Objective
Find each line in the material below that contains the string "screenshot", matching uppercase and lowercase exactly, and copy those lines.
═════ Material
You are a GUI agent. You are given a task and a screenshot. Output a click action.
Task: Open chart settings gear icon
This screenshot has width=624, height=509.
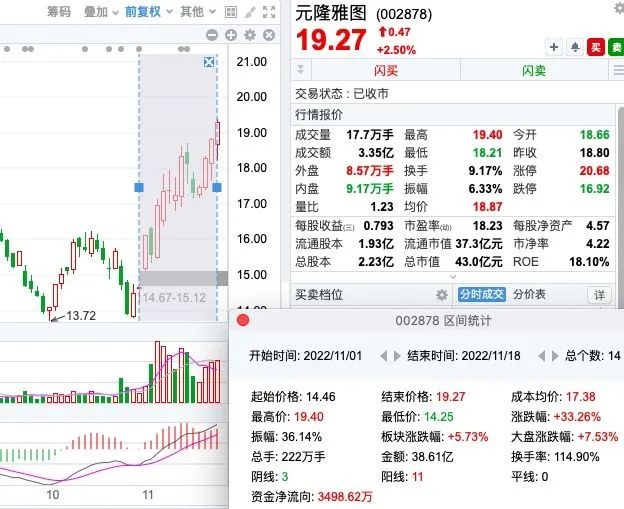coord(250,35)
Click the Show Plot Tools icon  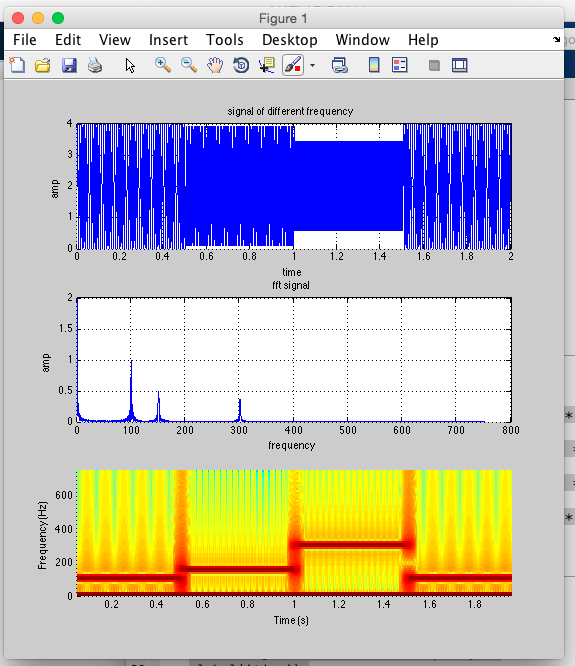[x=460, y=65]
══════════
Solution to the exercise
You are a GUI agent. You are given a task and a screenshot. Output a click action.
This screenshot has width=624, height=509.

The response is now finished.